Private Media Group, a specialist in adult entertainment products, has announced its results for the three-month period ended June 30, 2011.
The company had net sales of €4.7 million compared to net sales of €6.0 million for the three months ended June 30, 2010, a decrease of €1.3 million, or 22 per cent. Internet sales decreased €0.6 million to €3.1 million. The reduction in Internet sales was attributable to a decrease in sales from North American websites as a result of foreign exchange rates. Broadcasting sales decreased €0.3 million to €0.8 million, which represents a decrease of 24 per cent. The decrease was primarily attributed to fewer newly released titles being broadcast. Wireless sales decreased €0.2 million to €0.2 million, which represents a decrease of 53 per cent. The decrease was primarily the result of migration from on-portal sales to off-portal sales from Smart Phone users which is included in Internet sales.
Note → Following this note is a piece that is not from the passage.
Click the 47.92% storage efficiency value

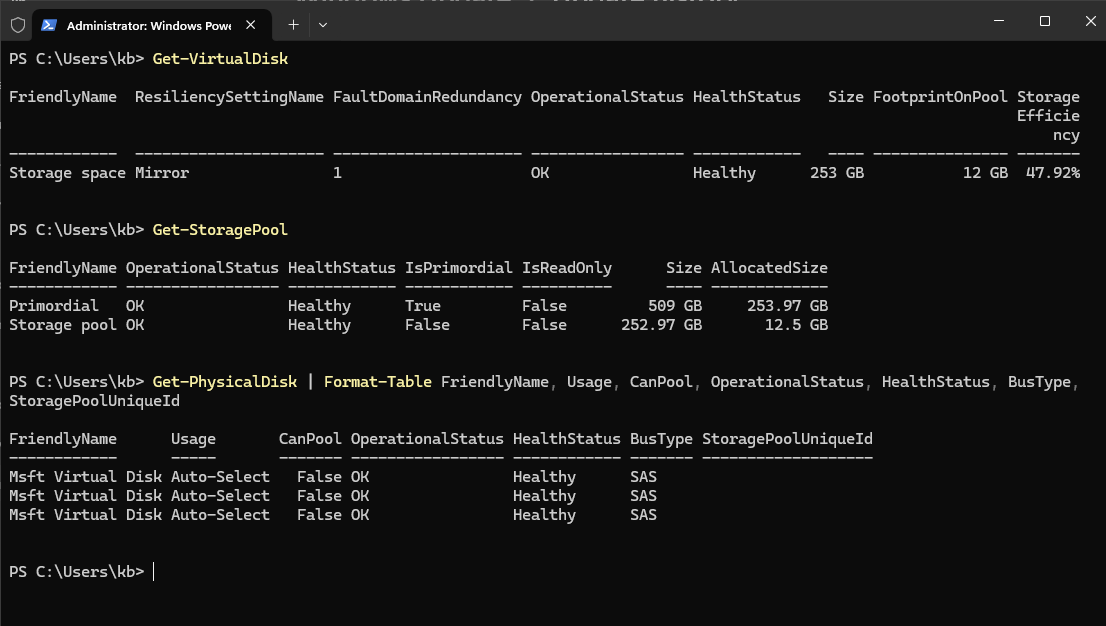point(1053,173)
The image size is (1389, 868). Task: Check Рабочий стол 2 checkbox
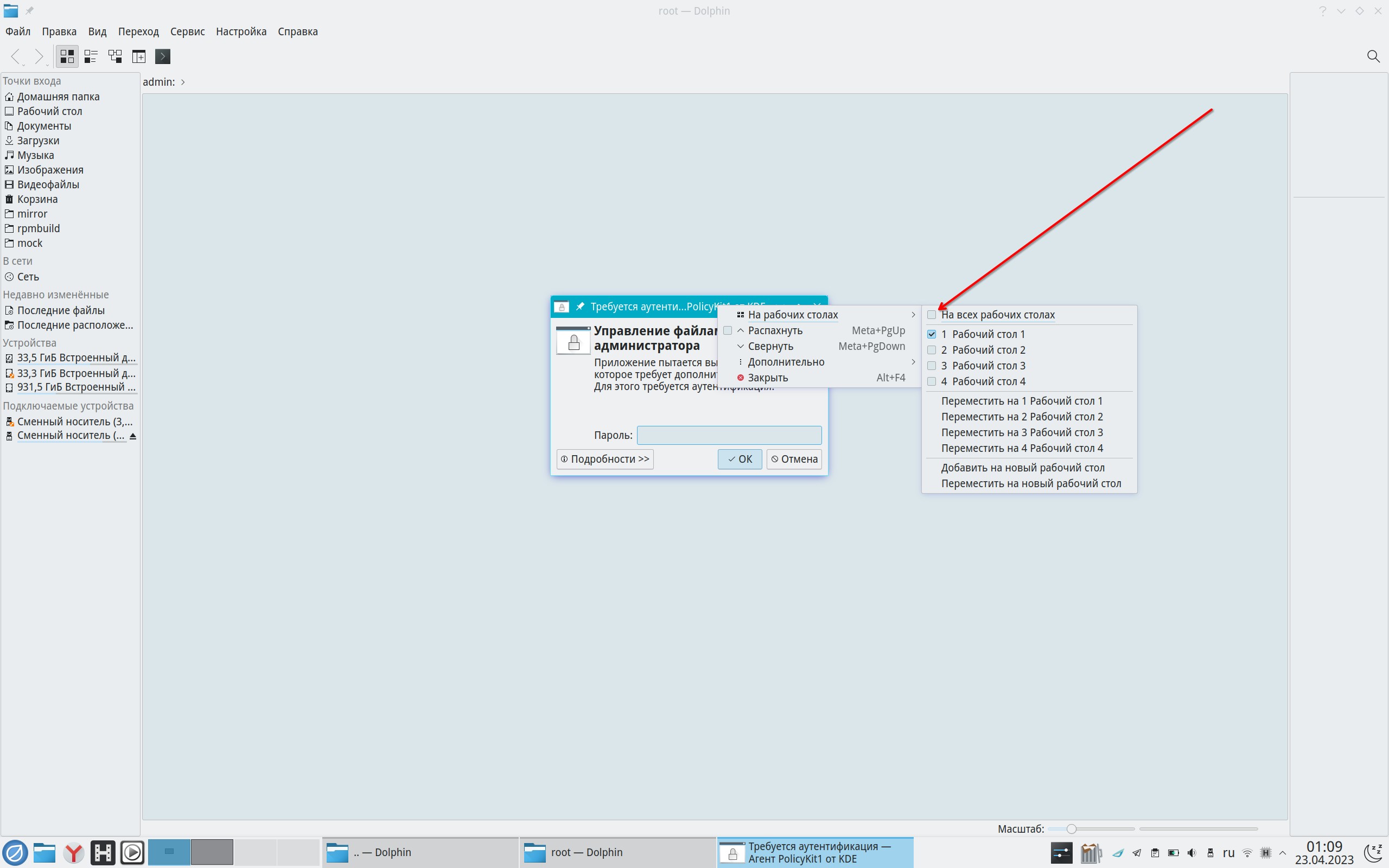[x=932, y=350]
Commenting on the business going forward, Private Media Group CFO, Johan Gillborg stated: “During the past two years, we have developed Internet solutions for critical new markets: gay, international and mobile. Furthermore, as a response to decreased margins in the adult entertainment industry, we have reviewed, analysed and continued to restructure the operations of the non-online part of the business in order to become more cost effective. The 2009 acquisitions of GameLink and Sureflix have also presented a challenge in terms of integration. All the aforementioned processes have had impact both in terms of lost sales and additional selling, general and administrative expenses. However, as part of these processes, during 2010 we reduced our workforce by 34 per cent from 168 to 112 employees and we expect to continue this process as we become more efficient and enjoy economies of scale from the aforementioned acquisitions. In 2011, we are starting to benefit from the restructuring and will continue to reduce costs while increasing sales as we implement, launch and market new initiatives.”